1. Serves as a conduit for the ascending tracts and descending tracts connecting the spinal cord to the different parts of the higher centres in the forebrain. is responsible for, and regulatory of, the following functions of the human body:

2. Contains important reflex centres associated with the control of:

  • respiration eg breathing
  • cardiovascular system eg BP
  • consciousness
  • autonomic functions such as digestion, salivation, perspiration, dilation or contraction of the pupils, urination, etc.

3. Contains the nuclei of Cranial Nerves III to XII.

Clinical Significance

Significant clinical problems can affect the brainstem such as stroke, malignancy, demyelinating processes, and many more.

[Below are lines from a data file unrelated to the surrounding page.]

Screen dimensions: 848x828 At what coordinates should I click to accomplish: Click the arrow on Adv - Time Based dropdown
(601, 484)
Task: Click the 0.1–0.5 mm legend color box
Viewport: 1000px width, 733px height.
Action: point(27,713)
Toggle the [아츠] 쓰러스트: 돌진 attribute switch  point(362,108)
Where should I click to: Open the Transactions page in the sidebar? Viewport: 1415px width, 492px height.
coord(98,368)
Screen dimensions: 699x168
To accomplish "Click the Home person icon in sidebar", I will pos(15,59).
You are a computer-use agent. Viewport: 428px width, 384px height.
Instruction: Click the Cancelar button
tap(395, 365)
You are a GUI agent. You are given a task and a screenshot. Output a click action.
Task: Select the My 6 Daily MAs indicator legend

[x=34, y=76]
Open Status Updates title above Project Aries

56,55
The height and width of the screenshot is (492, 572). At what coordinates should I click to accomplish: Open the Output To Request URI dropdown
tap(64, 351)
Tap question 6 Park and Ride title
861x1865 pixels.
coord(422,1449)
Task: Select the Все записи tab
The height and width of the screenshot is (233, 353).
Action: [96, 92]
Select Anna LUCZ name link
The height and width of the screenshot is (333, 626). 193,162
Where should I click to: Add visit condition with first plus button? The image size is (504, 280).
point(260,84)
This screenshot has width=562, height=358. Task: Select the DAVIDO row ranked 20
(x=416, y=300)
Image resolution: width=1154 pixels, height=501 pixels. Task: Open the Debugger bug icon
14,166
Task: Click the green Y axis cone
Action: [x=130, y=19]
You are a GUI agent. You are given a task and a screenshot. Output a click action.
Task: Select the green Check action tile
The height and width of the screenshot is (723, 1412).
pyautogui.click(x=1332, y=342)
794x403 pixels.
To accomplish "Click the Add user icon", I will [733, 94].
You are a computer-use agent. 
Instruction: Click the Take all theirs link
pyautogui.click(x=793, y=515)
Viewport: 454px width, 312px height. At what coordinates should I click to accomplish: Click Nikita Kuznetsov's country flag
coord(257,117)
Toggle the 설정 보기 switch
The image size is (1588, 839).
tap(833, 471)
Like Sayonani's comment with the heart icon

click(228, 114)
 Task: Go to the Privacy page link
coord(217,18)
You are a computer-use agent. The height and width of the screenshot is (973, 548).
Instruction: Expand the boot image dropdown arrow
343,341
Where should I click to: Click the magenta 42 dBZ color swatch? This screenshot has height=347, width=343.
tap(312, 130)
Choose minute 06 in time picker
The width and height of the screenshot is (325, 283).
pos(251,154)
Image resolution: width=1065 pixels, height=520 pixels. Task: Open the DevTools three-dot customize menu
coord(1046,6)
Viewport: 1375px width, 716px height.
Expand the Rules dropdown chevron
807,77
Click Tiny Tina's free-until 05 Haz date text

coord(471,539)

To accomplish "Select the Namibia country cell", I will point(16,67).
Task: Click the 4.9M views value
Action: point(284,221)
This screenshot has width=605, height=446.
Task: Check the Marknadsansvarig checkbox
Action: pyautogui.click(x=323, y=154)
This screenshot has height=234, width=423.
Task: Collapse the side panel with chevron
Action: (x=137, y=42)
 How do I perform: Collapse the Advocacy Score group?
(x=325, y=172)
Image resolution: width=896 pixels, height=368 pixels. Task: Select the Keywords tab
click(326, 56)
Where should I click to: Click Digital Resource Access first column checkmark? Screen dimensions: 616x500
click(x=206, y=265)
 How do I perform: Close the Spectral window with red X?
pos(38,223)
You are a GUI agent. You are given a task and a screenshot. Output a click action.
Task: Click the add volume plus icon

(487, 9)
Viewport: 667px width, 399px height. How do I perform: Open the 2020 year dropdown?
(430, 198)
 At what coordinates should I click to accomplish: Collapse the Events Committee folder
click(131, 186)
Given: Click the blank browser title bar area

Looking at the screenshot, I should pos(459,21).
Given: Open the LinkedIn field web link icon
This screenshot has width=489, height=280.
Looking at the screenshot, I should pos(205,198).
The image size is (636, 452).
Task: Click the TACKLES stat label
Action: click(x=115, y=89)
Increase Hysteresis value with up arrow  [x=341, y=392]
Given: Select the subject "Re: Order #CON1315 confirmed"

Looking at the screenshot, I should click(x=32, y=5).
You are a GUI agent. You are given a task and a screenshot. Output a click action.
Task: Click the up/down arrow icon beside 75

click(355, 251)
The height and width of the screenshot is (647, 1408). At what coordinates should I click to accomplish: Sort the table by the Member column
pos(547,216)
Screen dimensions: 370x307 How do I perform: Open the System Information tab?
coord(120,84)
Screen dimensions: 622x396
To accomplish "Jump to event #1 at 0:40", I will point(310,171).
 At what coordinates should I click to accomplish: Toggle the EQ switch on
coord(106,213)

  • Multiple Sclerosis, with visual problems including blurred double vision being a common early symptom of MS.
  • Stroke affecting the brainstem can cause severe symptoms which include:
    • Problems with vital functions, such as breathing - frequently resulting in death
    • Difficulty using with chewing, swallowing, and speaking
    • Weakness or paralysis in the arms, legs, and/or face
    • Problems with balance or sensation
    • Hearing loss
    • Vision problems
    • Vertigo
    • Locked-in Syndrome
    • Coma 

  • Hemiballismus from damage to the subthalamic nucleus
  • Injury to or degeneration of dopaminergic neurons in substantia nigra resulting in Parkinson’s disease.
  • Wallenberg stroke (spinothalamic tract, spinal trigeminal tract, hypothalamospinal tract, vestibular nuclei)
  • Cerebellar tonsillar herniation (sudden respiratory and cardiac arrest due to compression of the medulla)
  • Medial pontine syndrome (abducens nerve, corticospinal tract, medial lemniscus)
  • Central pontine myelinolysis from the rapid correction of hyponatremia, which can result in seizures, ataxia, and disturbed consciousness.